A top-ranked Christian university said it will not accept an anticipated annual $3 million funding allocation from the Alabama Baptist State Convention starting next year, following a disagreement over an LGBT student group.
Samford University in Birmingham, Alabama, said in a press release that the decision was made by its board of trustees after “ongoing dialogue” with the convention. The premier nationally ranked private university was founded by Alabama Baptists in 1841.
“I believe the action taken by our trustees is something that both parties have been anticipating for some time and will serve the best interests of both Samford and the Alabama Baptist State Convention,” Samford University’s president Andrew Westmoreland said in a statement. “Our longstanding educational and ministry relationships with Alabama Baptists have always been more significant than money, and these relationships will continue and flourish.”

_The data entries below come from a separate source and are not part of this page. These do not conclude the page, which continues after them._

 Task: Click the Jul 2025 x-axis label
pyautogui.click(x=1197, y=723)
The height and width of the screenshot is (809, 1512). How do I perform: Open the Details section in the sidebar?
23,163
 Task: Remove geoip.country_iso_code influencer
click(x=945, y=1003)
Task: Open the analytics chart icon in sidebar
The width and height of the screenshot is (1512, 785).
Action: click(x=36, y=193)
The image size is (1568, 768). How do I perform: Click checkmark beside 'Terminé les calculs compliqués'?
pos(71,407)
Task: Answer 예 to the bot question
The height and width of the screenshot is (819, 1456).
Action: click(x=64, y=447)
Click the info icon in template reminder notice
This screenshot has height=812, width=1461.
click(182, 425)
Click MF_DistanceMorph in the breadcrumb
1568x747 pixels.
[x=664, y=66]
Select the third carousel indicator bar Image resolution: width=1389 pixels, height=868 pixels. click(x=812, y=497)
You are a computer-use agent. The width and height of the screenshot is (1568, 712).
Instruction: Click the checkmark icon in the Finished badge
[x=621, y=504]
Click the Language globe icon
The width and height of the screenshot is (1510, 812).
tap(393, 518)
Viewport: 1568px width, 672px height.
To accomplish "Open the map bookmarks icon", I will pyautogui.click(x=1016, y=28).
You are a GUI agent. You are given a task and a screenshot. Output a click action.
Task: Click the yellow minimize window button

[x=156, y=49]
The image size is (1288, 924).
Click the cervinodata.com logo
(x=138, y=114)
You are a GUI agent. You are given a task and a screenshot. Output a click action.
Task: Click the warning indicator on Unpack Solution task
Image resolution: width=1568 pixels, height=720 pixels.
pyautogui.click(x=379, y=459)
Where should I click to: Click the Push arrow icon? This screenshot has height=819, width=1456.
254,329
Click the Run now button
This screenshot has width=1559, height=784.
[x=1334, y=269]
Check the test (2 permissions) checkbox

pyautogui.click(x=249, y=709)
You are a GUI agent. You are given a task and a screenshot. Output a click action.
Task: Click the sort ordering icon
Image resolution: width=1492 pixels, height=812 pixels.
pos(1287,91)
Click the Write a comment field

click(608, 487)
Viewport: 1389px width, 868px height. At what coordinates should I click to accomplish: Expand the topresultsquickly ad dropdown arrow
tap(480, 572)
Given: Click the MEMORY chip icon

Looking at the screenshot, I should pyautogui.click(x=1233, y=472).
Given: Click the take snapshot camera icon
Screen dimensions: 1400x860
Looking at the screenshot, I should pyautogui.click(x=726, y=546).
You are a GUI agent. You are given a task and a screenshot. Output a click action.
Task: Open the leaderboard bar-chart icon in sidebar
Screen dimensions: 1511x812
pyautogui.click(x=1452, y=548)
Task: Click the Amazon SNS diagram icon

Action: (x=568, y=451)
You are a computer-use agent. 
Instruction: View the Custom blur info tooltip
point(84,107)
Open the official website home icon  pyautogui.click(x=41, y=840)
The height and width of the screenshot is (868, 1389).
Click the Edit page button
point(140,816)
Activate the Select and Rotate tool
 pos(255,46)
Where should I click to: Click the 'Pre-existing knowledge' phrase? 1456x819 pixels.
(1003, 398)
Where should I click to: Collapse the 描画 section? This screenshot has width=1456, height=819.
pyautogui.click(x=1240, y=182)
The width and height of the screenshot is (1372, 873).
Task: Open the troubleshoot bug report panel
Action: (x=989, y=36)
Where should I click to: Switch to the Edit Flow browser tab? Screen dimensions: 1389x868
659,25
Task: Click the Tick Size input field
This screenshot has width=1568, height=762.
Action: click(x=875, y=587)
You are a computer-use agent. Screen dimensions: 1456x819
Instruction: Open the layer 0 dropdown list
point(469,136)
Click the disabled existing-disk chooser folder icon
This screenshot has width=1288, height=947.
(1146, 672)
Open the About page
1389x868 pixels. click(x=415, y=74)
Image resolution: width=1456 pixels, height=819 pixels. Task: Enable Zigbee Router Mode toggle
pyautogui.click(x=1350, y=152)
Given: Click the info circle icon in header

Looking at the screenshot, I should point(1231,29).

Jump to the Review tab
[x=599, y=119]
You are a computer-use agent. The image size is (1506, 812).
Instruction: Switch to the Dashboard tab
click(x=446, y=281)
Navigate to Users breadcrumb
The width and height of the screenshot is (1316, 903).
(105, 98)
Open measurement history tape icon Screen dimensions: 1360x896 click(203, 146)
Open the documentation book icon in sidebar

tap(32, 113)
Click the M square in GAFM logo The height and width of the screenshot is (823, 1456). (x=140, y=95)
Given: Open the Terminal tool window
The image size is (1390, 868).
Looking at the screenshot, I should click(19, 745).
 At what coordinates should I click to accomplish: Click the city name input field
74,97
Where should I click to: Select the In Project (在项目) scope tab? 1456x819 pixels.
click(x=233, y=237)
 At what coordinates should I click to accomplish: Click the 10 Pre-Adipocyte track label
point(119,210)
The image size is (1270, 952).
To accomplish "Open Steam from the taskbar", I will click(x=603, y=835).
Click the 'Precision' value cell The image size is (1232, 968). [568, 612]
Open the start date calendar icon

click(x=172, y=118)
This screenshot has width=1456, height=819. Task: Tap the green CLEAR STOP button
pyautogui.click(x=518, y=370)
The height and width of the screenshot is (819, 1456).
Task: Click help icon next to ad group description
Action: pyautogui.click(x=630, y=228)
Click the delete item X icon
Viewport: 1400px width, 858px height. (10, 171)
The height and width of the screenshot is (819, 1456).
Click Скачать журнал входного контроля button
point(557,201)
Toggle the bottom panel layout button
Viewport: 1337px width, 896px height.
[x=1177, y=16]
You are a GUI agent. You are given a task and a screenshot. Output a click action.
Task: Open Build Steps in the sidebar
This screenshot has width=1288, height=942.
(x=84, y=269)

Westmoreland acknowledged that the decision to decline the funding from the convention was also due to “recent tensions” between the two organizations over an April 27 vote by Stamford University’s faculty to recommend the approval of a proposed student group called “Samford Together,” which aimed to provide a forum for students to discuss topics relating to sexual orientation and gender identity.
The student group had received provisional recognition from Samford University in 2016.
Alabama Baptist State Convention warned Samford University that if its trustees did not vote against the student group, then it would lose all funding allocation.
“When the proposed student organization sought official university recognition, convention leadership informed Samford that ‘if the [Samford] trustees decide not to deny permanent recognition and revoke its provisional status, we will not recommend any allocation for Samford University in the 2018 budget,'” the university stated in the press release Friday.
John Thweatt, president of the Alabama Baptist State Convention, and Rick Lance, executive director of the Alabama Baptist State Board of Missions, issued a joint statement in May expressing disappointment that Samford University faculty had voted to recognized the pro-LGBT student group.
“Reports are that the faculty of Samford University voted to affirm the recognition of a student group that identifies with values contrary to biblical teachings on sexuality. We are saddened by this decision, which provides recognition for an agenda that we believe to be contrary to Scripture,” Threat and Lance said in the joint statement. “We strongly believe that the Old Testament and New Testament each speak unequivocally against homosexuality. When addressing same-gender sexual relationships, the Bible without exception never affirms such behavior as an approved lifestyle.”
Westmoreland told university staff on Thursday that the intent and purposes of the prosed student organization were “widely misunderstood” and that he did not intend to seek formal recognition from the trustees, even prior to receiving the warning from convention leaders. But in his message to employees, Westmoreland said he still aimed to address topics related to human sexuality and “other important issues at the intersection of Christian understanding and cultural reality.”
“I will involve these students and others across campus in taking essential steps to create new and ongoing opportunities for robustly engaging these and other important issues,” he said. “Our actions at Samford, irrespective of financial considerations, must demonstrate fidelity to God’s truth, abiding compassion and respect for all people, and solidarity with the timeless ideals of a strong university.”
Westmoreland noted that the university’s financial strength depends heavily on generous contributions and that Samford’s board of trustees and administrative leadership will be working with convention leaders “to provide for thoughtful and harmonious agreement upon principles and practices that will ensure effective cooperation throughout the years ahead.”
“We acknowledge that reducing reliance on financial support from the Alabama Baptist State Convention will require careful stewardship of the university’s resources, but I am confident of Samford’s ability to maintain financial integrity,” he said.